More than 800 million vaccine doses have now been administered globally, according to an AFP tally.
The total number of virus deaths is approaching three million, as the World Health Organization warned infections are rising exponentially despite efforts aimed at stopping them.
Muslims around the world began Ramadan on April 13, with many countries facing virus restrictions.
Mosques in the world’s most populous Muslim-majority nation, Indonesia, are only be able to host people at a maximum of 50 percent capacity. Worshippers must wear masks and bring their own prayer mats.
In Saudi Arabia, mask-clad worshippers entered Mecca’s Grand Mosque in batches to perform the ritual of circling the sacred Kaaba, a cubic structure towards which Muslims around the world pray.
Only immunized pilgrims are eligible for permits to perform the pilgrimage and to attend prayers in the Grand Mosque during Ramadan, the hajj and umrah ministry announced.

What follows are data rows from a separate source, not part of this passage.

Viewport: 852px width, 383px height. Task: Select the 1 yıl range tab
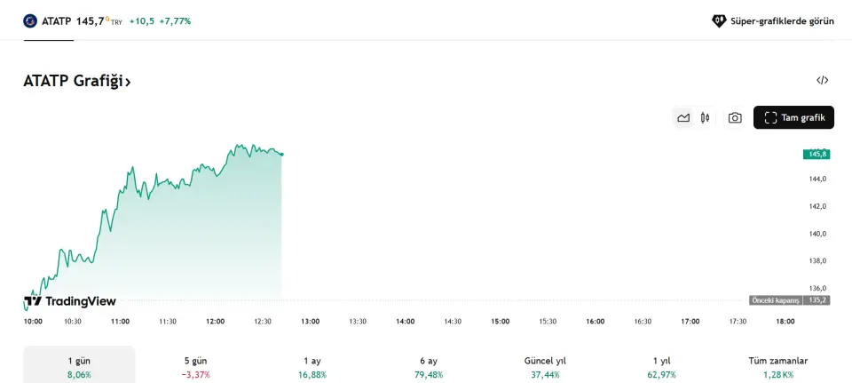[661, 367]
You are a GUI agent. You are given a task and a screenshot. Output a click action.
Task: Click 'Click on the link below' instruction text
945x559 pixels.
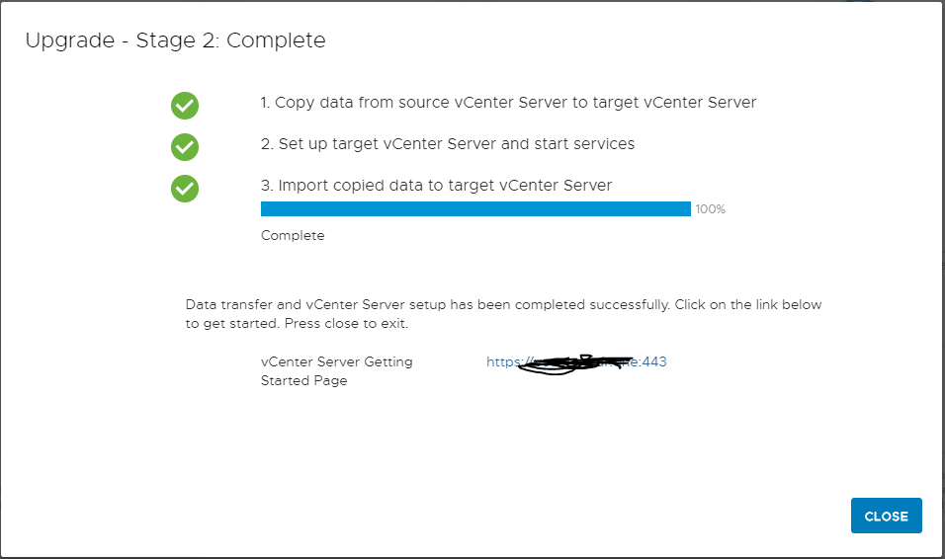point(748,305)
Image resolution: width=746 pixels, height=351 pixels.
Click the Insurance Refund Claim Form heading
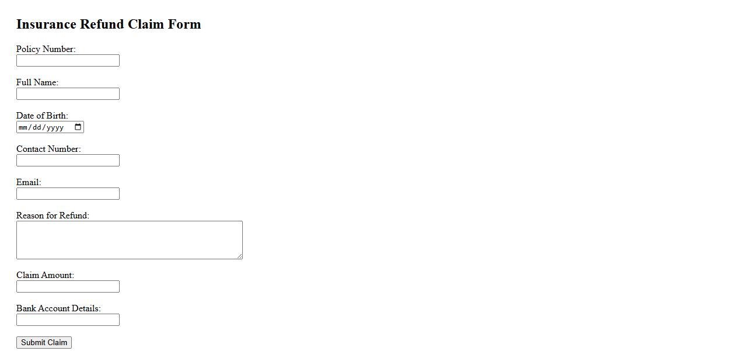pyautogui.click(x=109, y=24)
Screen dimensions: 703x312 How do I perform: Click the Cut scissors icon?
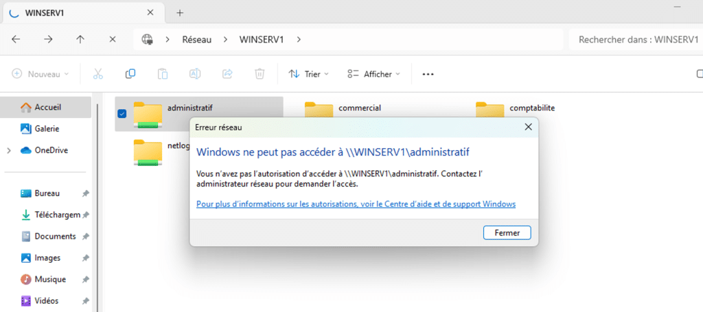97,74
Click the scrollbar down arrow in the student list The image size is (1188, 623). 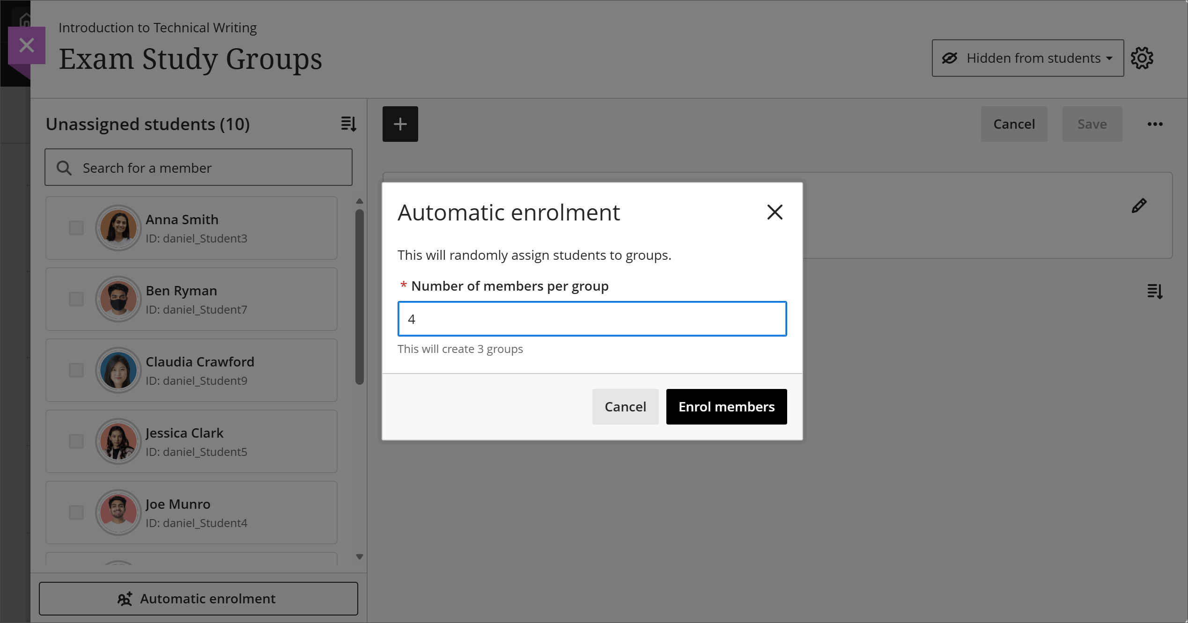click(x=359, y=556)
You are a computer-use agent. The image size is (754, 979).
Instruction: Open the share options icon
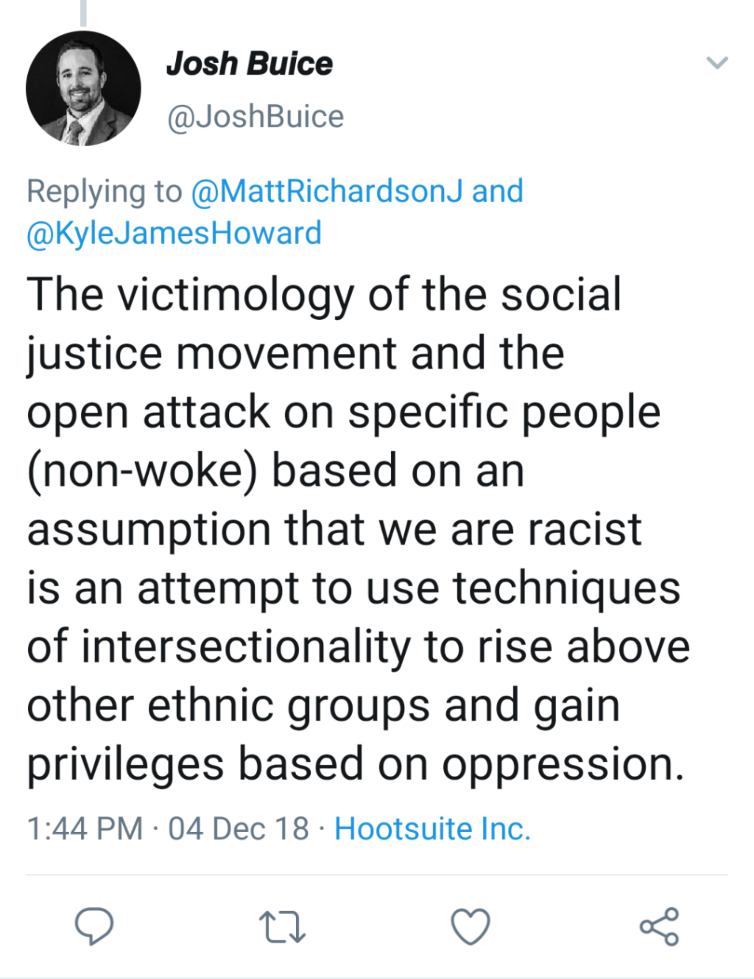(659, 926)
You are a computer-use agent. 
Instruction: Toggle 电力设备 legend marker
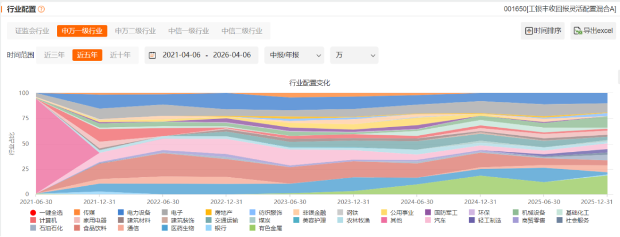click(121, 213)
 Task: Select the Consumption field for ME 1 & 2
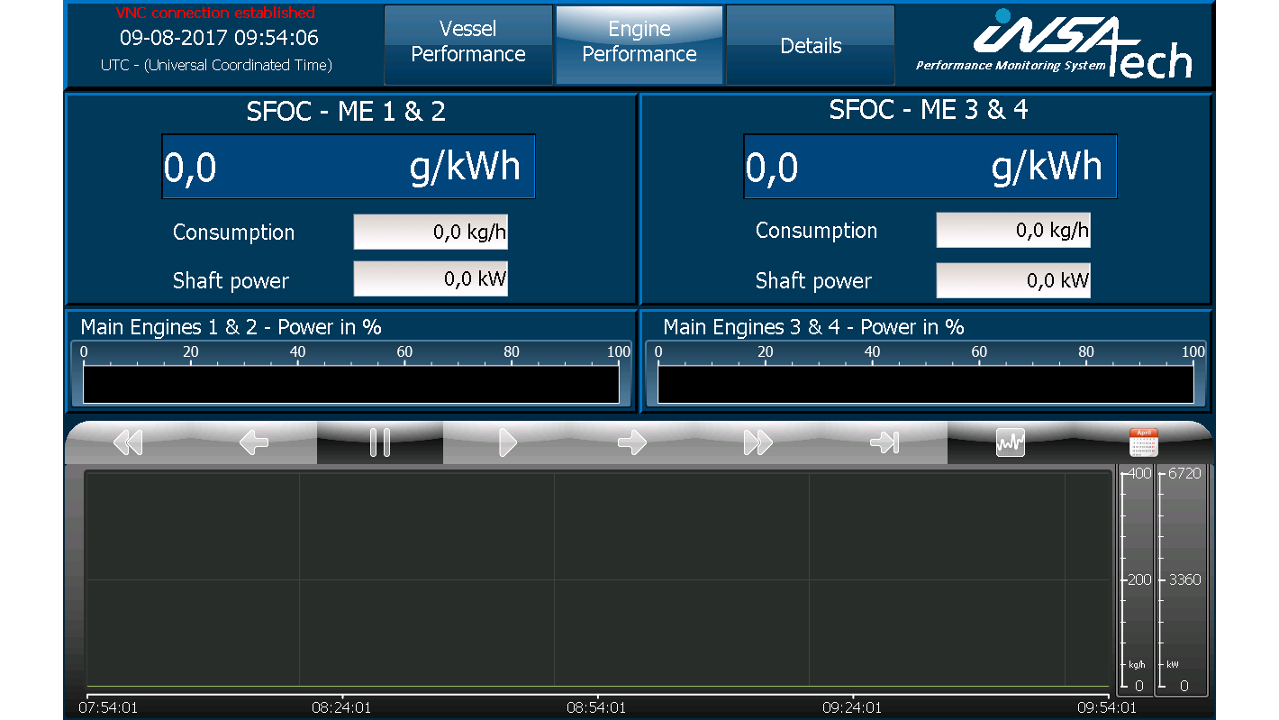click(431, 232)
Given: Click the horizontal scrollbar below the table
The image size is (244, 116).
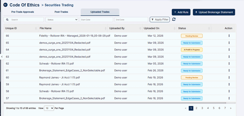Looking at the screenshot, I should click(x=115, y=103).
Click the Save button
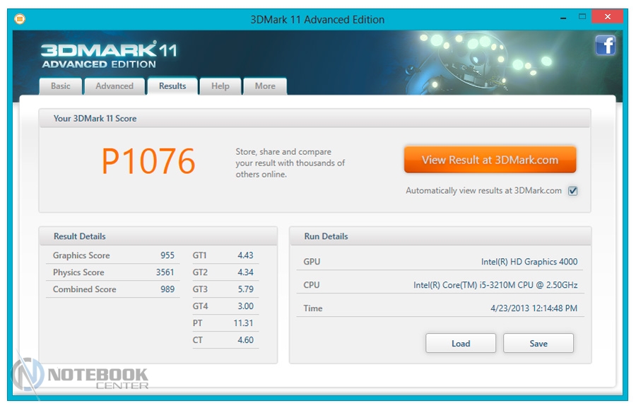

India was given a boost as it authorized Russia’s Sputnik V COVID-19 drug, in a bid to fight a record surge that has prompted officials to impose nighttime curfews.
The country on April 12 reported more than 161,000 new cases - the seventh consecutive day that more than 100,000 infections have been recorded.
It has now surpassed Brazil to become the world’s second most affected country.
Meanwhile, the virus is spreading like wildfire in Latin America.
France has suspended all flights from Brazil to curb the spread of a new variant found there.
Brazil’s neighbor Argentina set a new record of 27,000 cases in one day on April 13.
"We are facing a great increase in the speed of transmission of the virus with the appearance of new variants," said Analia Rearte with Argentina’s Society of Vaccination and Epidemiology after an emergency meeting with experts and top government officials.
In Colombia, President Ivan Duque said that nearly 12 million people would be placed under a weekend lockdown in four cities in an attempt to curb the virus transmission.
Maria Van Kerkhove, the WHO’s technical lead on COVID-19, said the world was now at a "critical point" of the pandemic as cases once again grow exponentially.
The organization also called for a halt to the sale of live wild mammals in food markets to prevent the emergence of new types of coronavirus.